[Data records]
********************
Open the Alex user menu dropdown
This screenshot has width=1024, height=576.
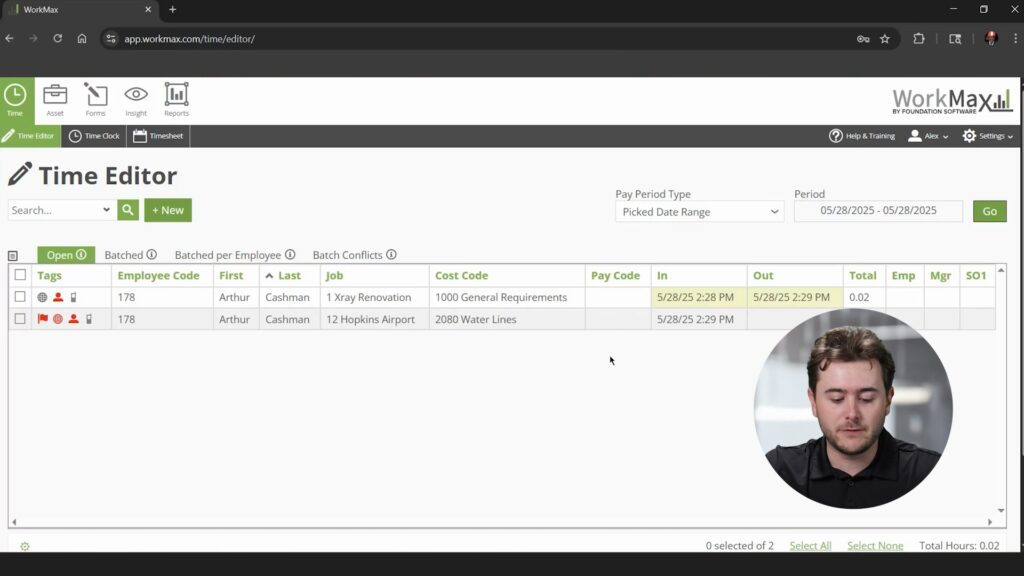[929, 136]
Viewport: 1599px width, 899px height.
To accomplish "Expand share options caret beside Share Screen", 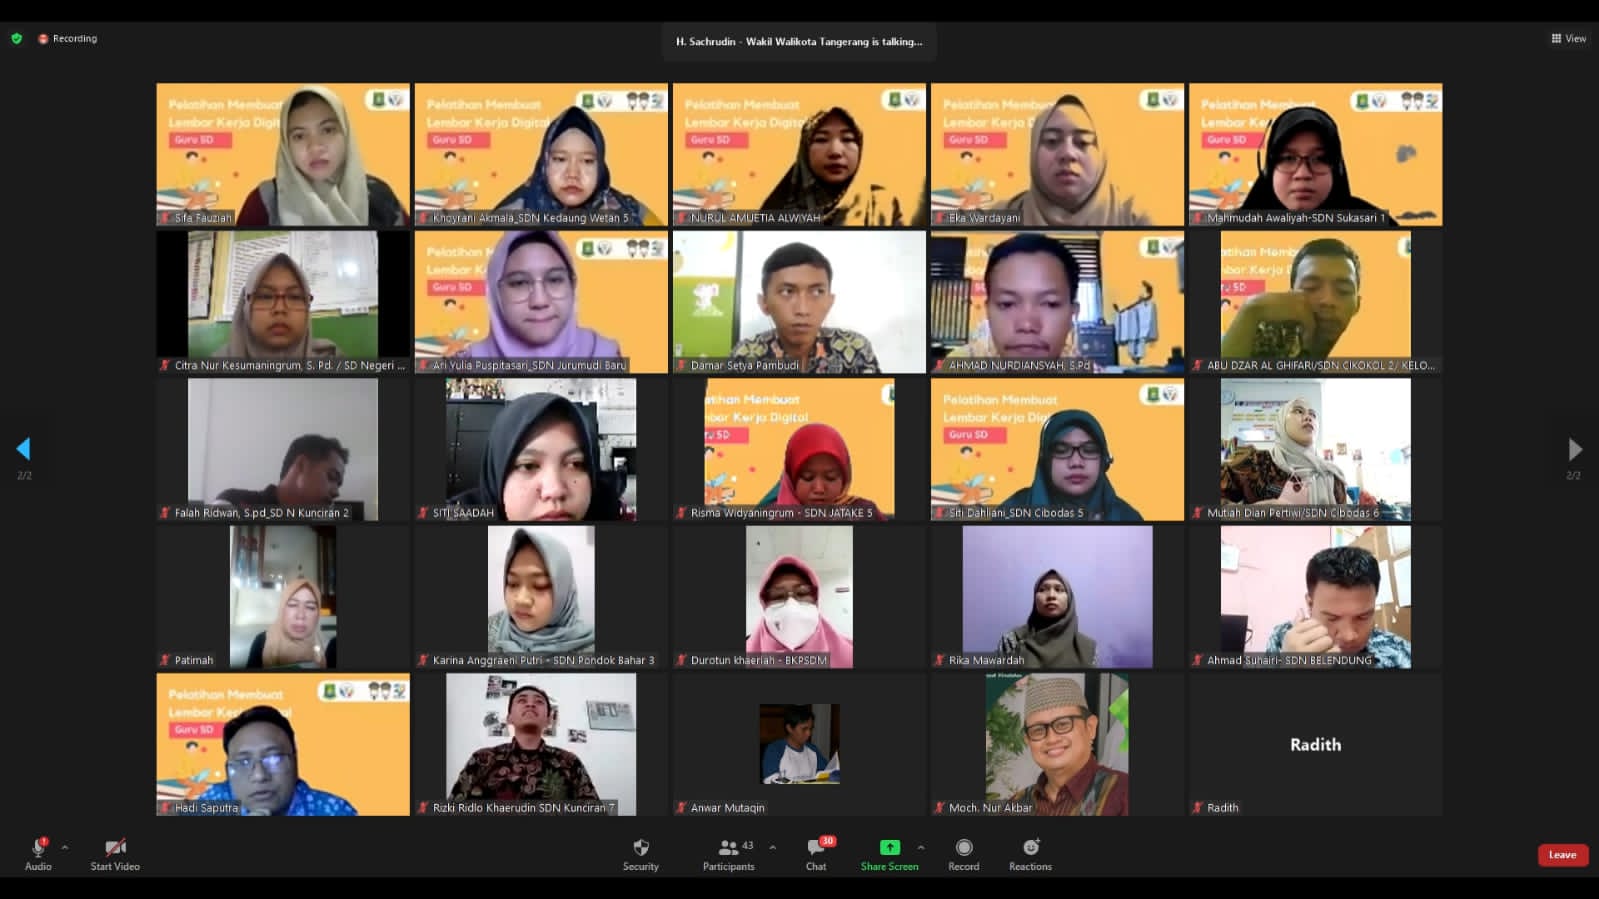I will tap(921, 847).
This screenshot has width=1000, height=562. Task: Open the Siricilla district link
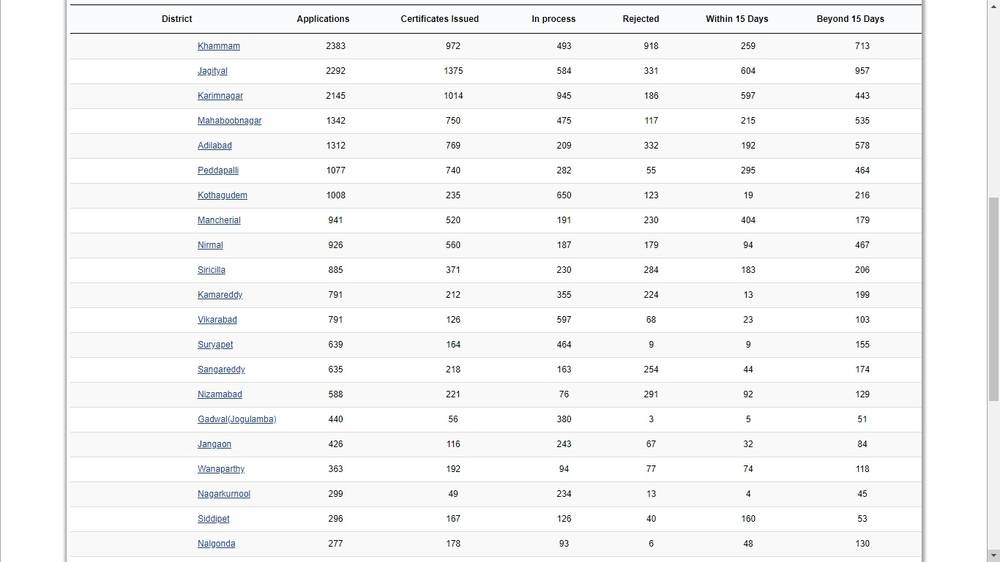coord(211,270)
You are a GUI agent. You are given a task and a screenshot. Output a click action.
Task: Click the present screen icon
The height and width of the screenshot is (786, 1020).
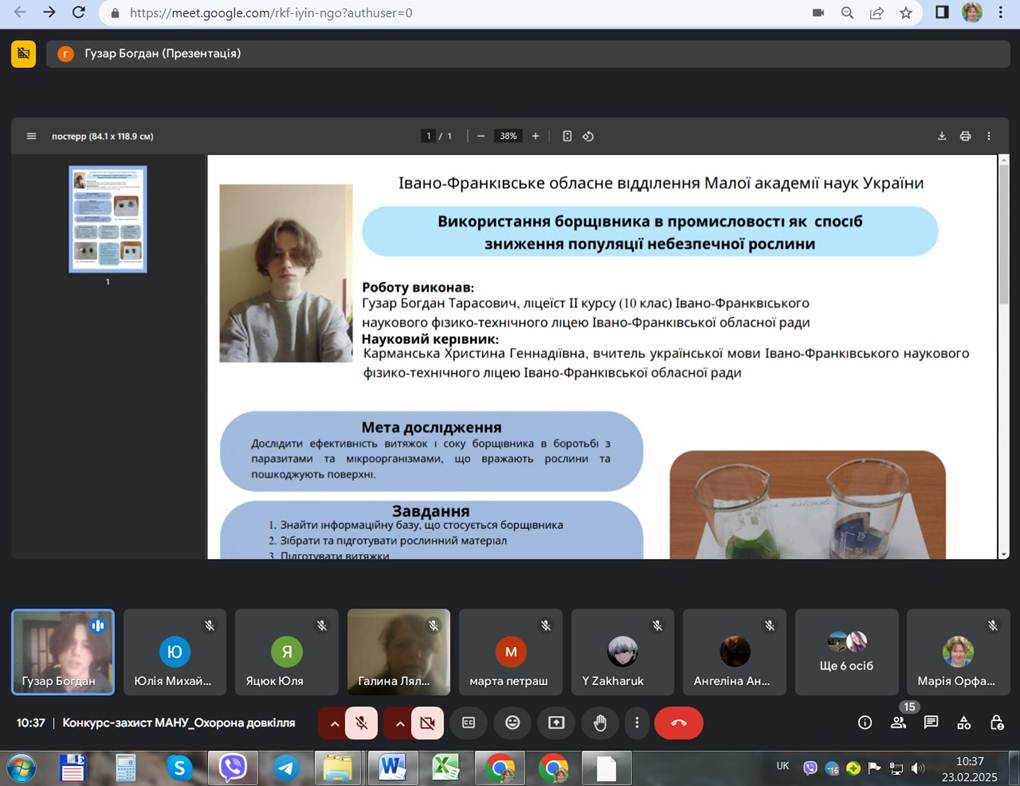click(556, 723)
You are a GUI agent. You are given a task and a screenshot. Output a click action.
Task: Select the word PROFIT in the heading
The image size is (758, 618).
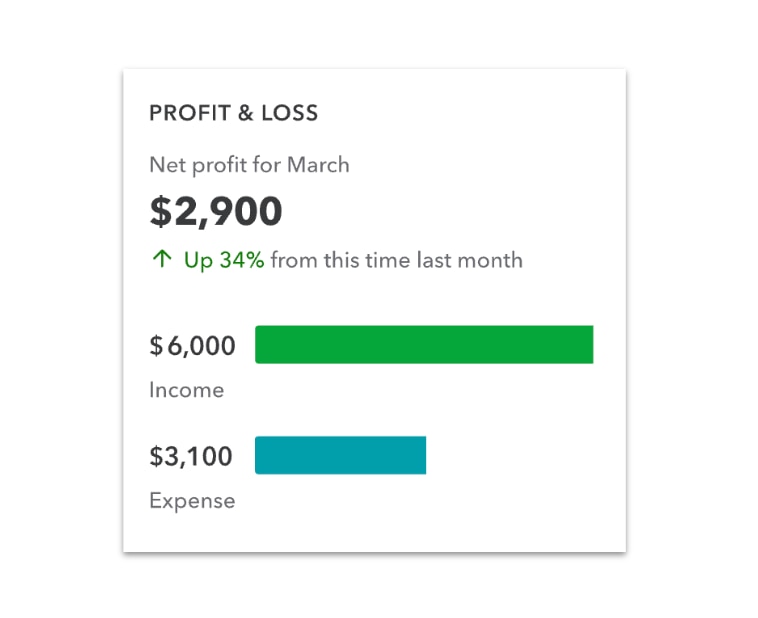click(x=188, y=113)
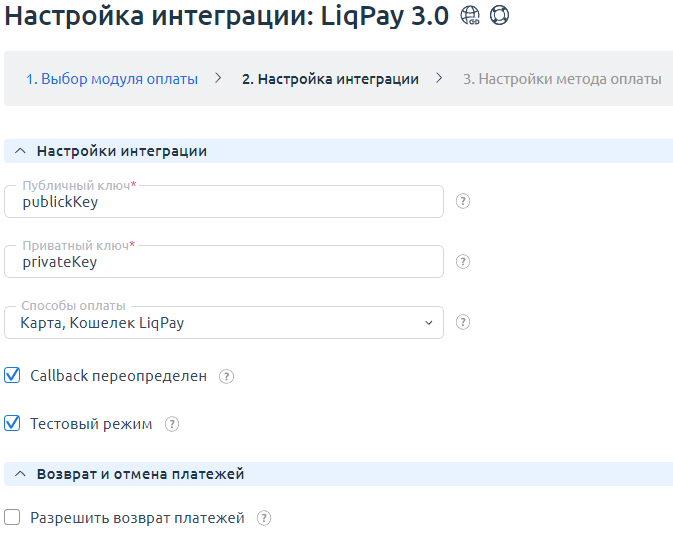The width and height of the screenshot is (673, 535).
Task: Enable the Разрешить возврат платежей checkbox
Action: [x=13, y=518]
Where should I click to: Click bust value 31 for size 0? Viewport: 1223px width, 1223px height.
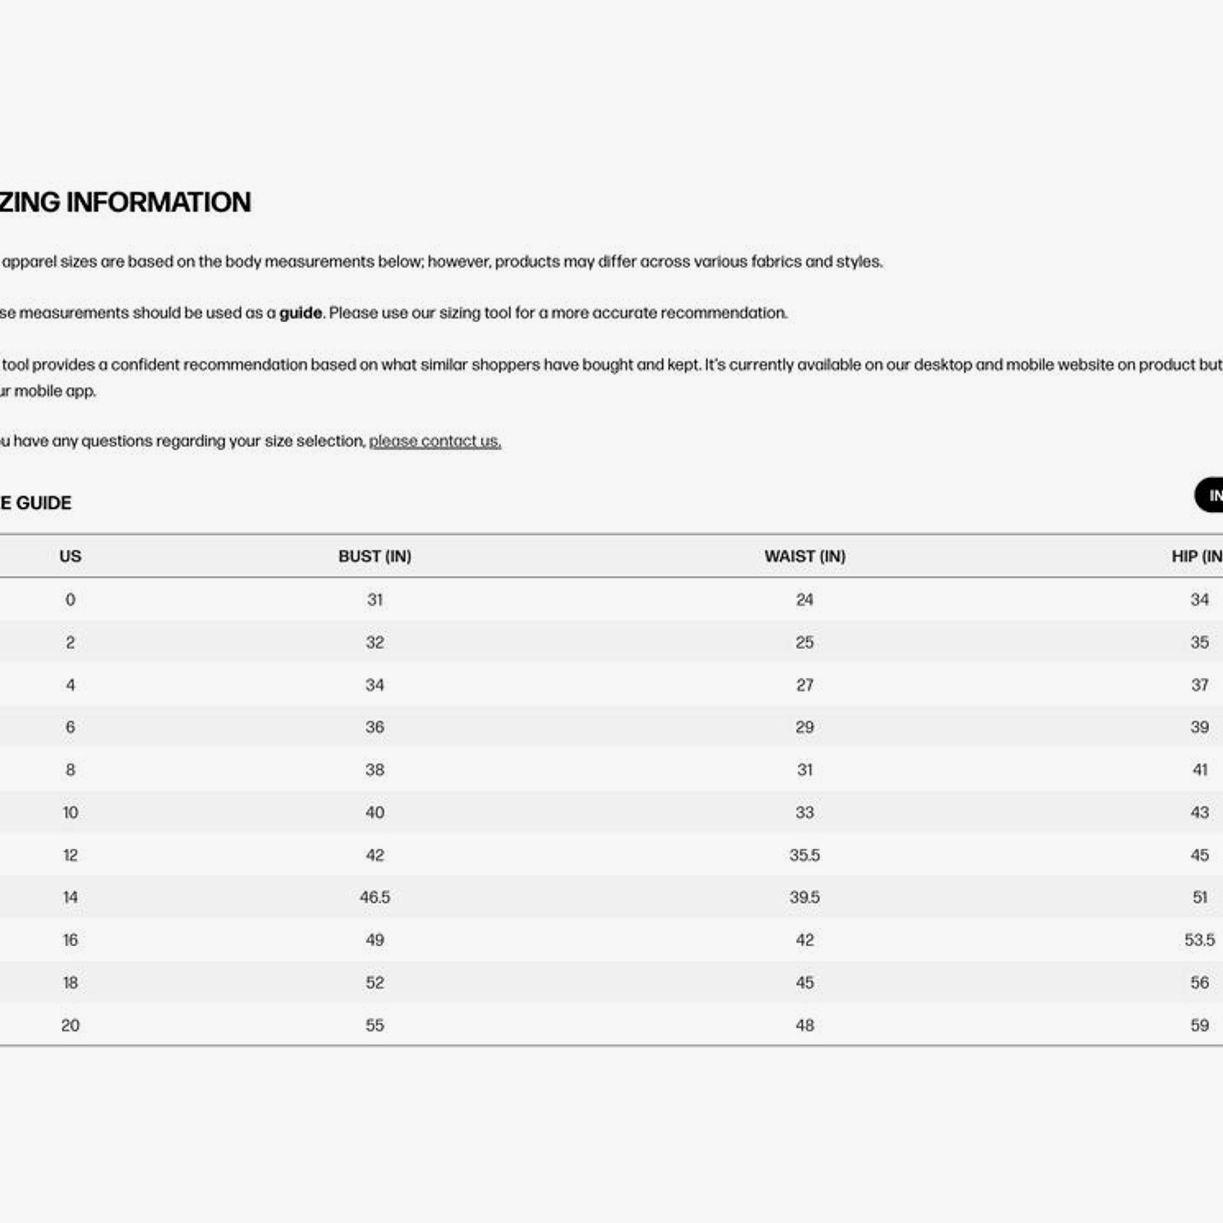(x=375, y=600)
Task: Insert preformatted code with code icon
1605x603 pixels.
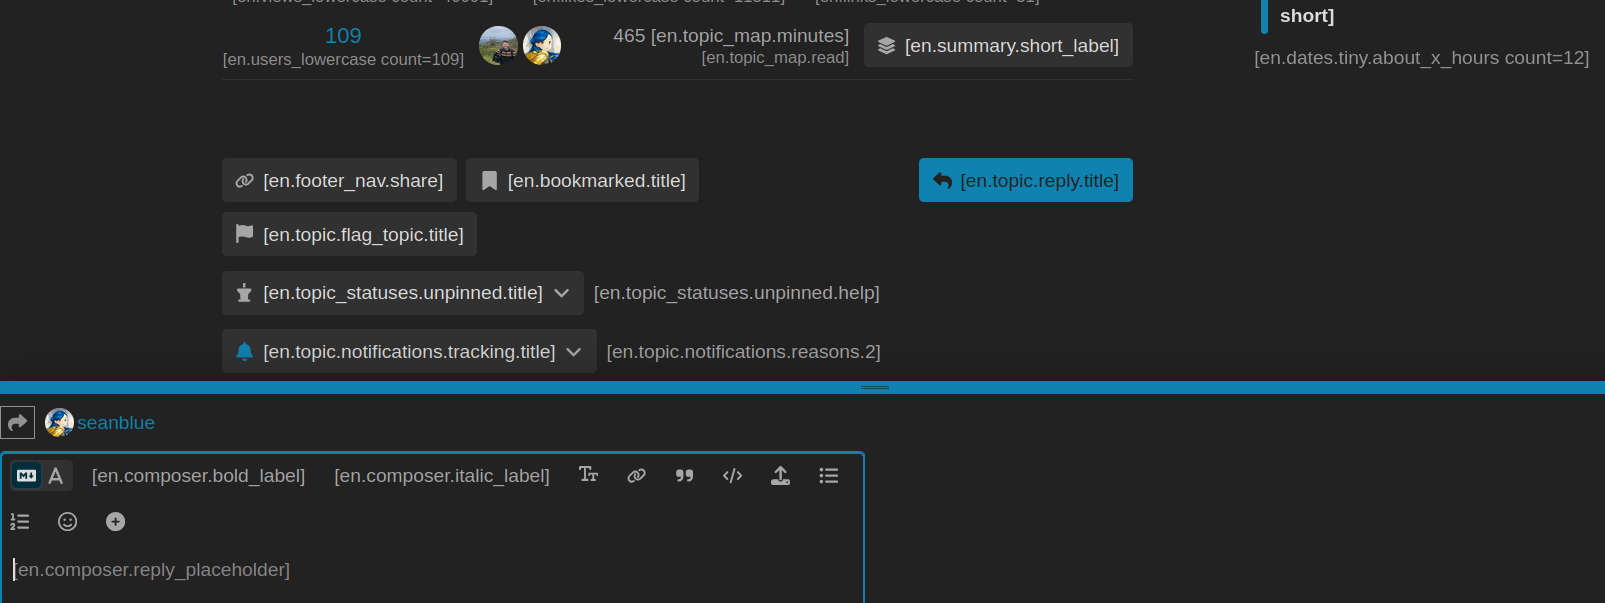Action: pyautogui.click(x=732, y=476)
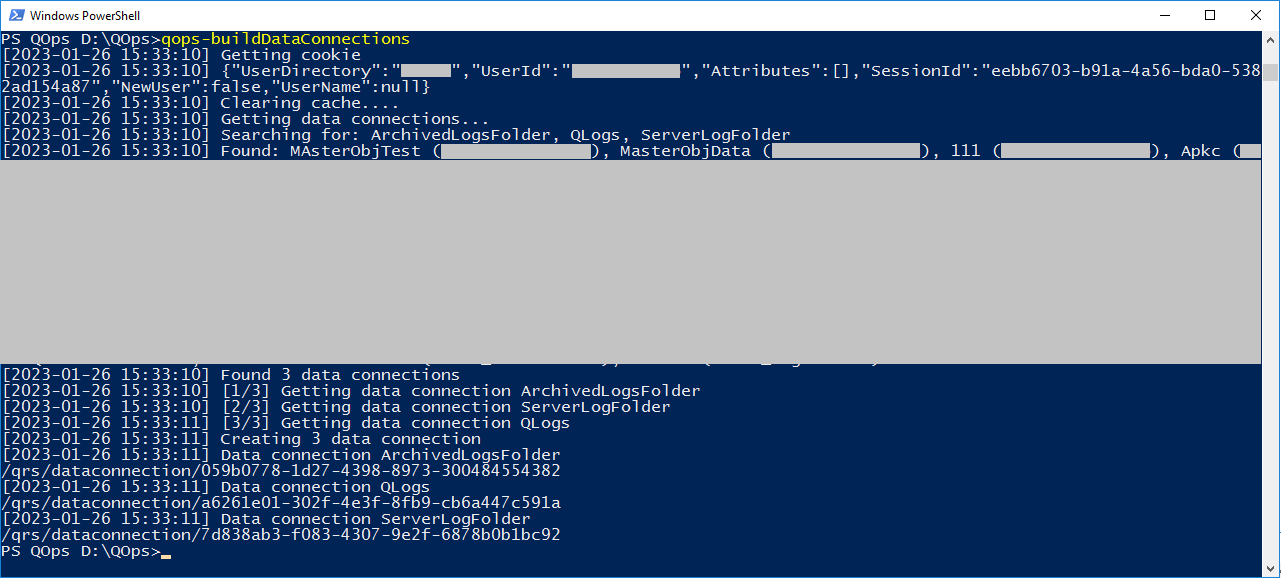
********************
» **YOUR GOAL**:
Above are the records. Copy word for word only their lines from the one holding "Task: Click the present screen icon" through the one holding "Task: Select the word PROFIT in the heading", both included, and skip the images.

» **YOUR RESPONSE**:
Task: Click the present screen icon
The height and width of the screenshot is (786, 1020).
click(556, 723)
You are a GUI agent. You are given a task and a screenshot. Output a click action.
Task: Select the word PROFIT in the heading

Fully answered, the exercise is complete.